• **WHAT IS BEING ASKED**: Using the data below, return word for word every line from the one holding "Where should I" down to the one holding "View the 27 Retweets list". Leave pictures out.

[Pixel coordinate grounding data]
------------------------------------------------
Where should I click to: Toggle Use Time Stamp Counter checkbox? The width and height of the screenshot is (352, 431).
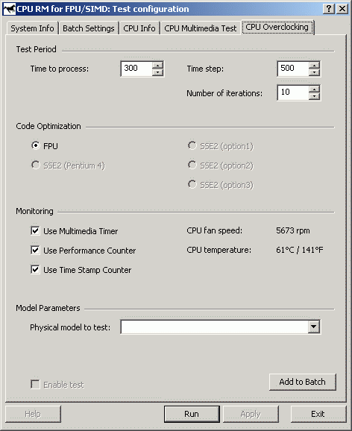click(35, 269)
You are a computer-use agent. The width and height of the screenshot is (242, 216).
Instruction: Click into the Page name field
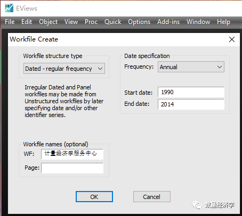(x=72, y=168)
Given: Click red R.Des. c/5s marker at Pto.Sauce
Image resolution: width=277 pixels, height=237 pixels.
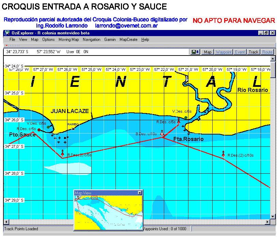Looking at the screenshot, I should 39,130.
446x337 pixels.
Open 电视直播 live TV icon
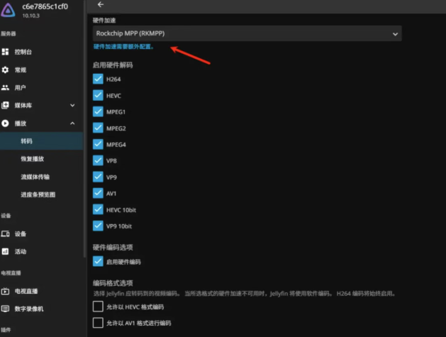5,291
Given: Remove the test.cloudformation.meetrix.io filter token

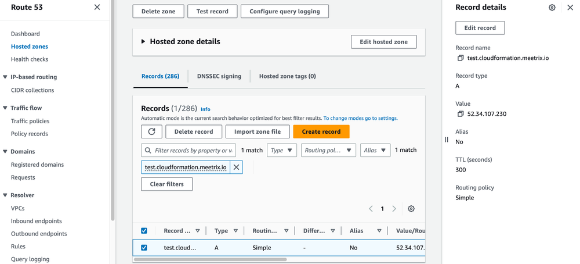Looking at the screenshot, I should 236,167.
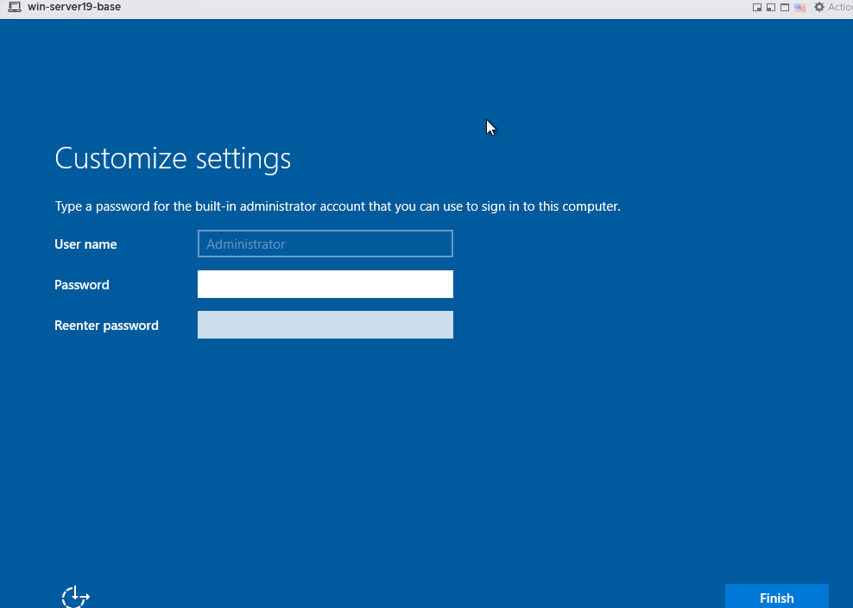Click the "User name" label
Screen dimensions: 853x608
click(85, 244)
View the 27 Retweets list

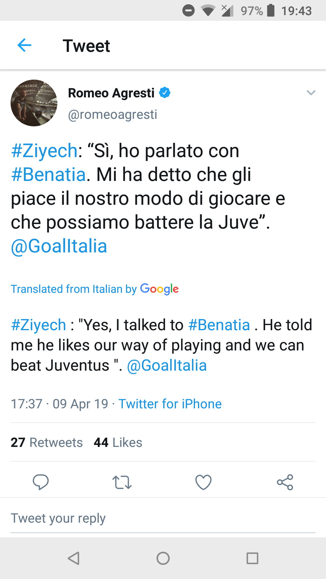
------------------------------------------------
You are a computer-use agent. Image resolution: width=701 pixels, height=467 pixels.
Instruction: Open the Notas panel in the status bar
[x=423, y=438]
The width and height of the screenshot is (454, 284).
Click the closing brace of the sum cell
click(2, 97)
------------------------------------------------
• **ANSWER FOR THIS EXERCISE**:
Where should I click to: Toggle Use Time Stamp Counter checkbox? The width and height of the screenshot is (352, 431).
click(35, 269)
You are a computer-use agent. The width and height of the screenshot is (242, 216).
Instruction: Click into the Page name field
(x=72, y=168)
Given: Click red R.Des. c/5s marker at Pto.Sauce
Image resolution: width=277 pixels, height=237 pixels.
Looking at the screenshot, I should 39,130.
446x337 pixels.
Open 电视直播 live TV icon
5,291
Given: Remove the test.cloudformation.meetrix.io filter token

Looking at the screenshot, I should 236,167.
Click the "User name" label
Screen dimensions: 853x608
click(85, 244)
View the 27 Retweets list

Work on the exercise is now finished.